→ **WHAT TO PRODUCE**:
Whichever lines of the material contain "height", copy each of them.

··· DATA

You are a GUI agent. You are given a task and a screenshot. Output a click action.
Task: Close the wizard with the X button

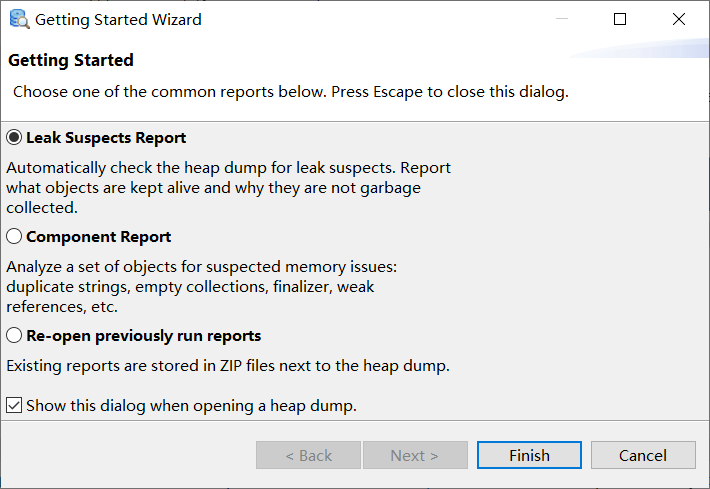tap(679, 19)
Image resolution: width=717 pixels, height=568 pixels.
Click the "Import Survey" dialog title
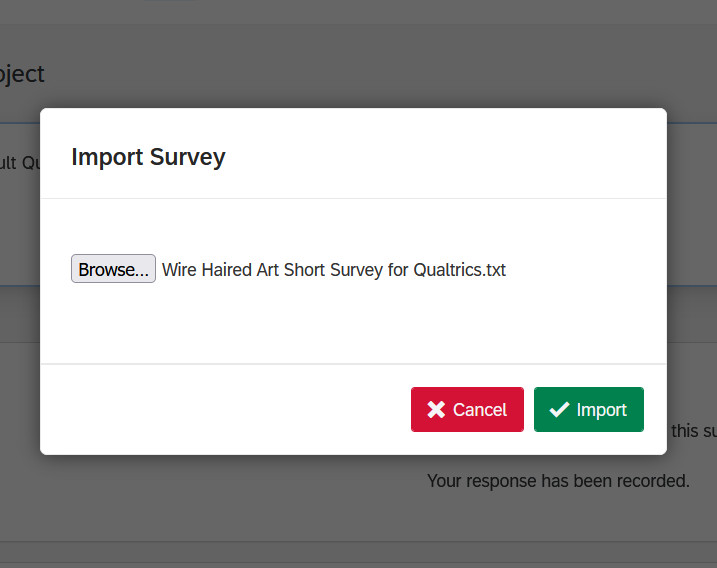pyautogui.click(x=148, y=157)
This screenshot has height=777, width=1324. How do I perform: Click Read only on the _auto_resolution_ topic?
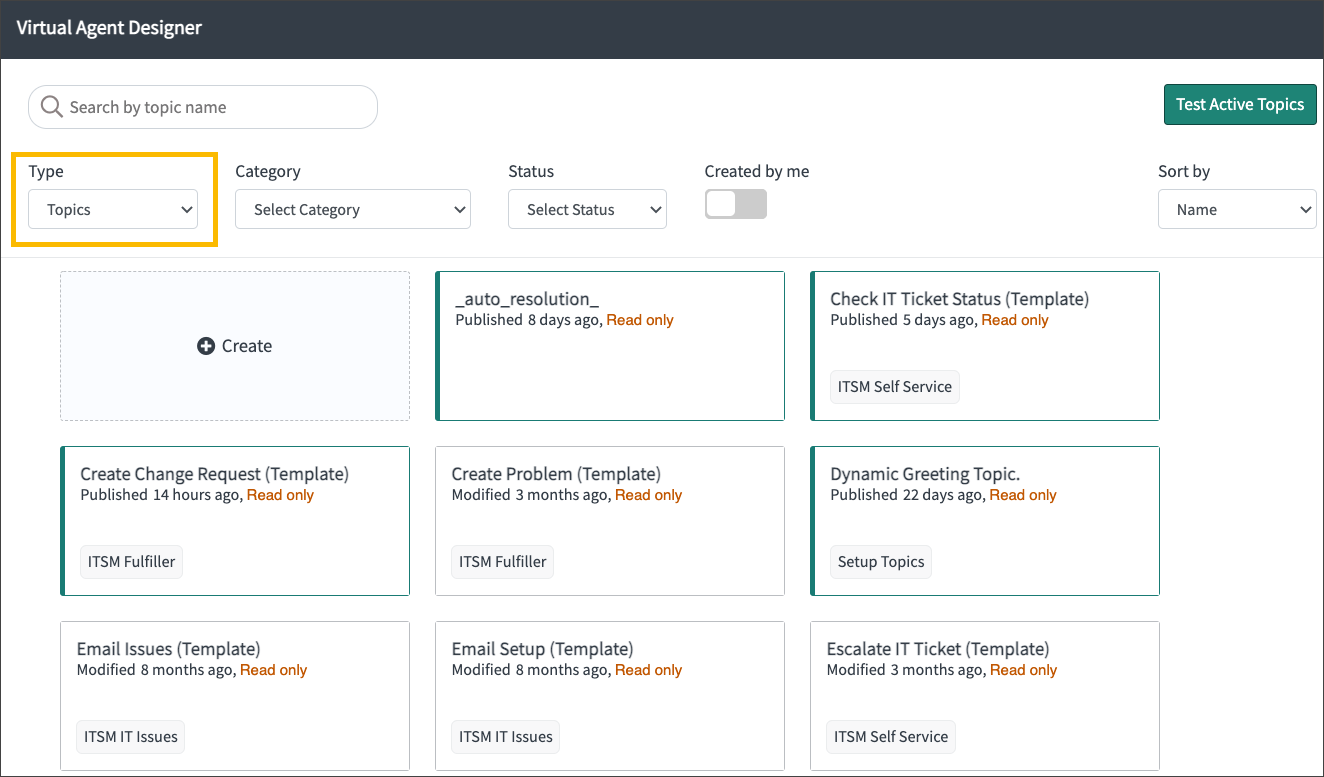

······

→ **OUTPUT OF THE TASK**:
Image resolution: width=717 pixels, height=568 pixels.
This screenshot has height=777, width=1324. How do I perform: Click Read only on the _auto_resolution_ topic?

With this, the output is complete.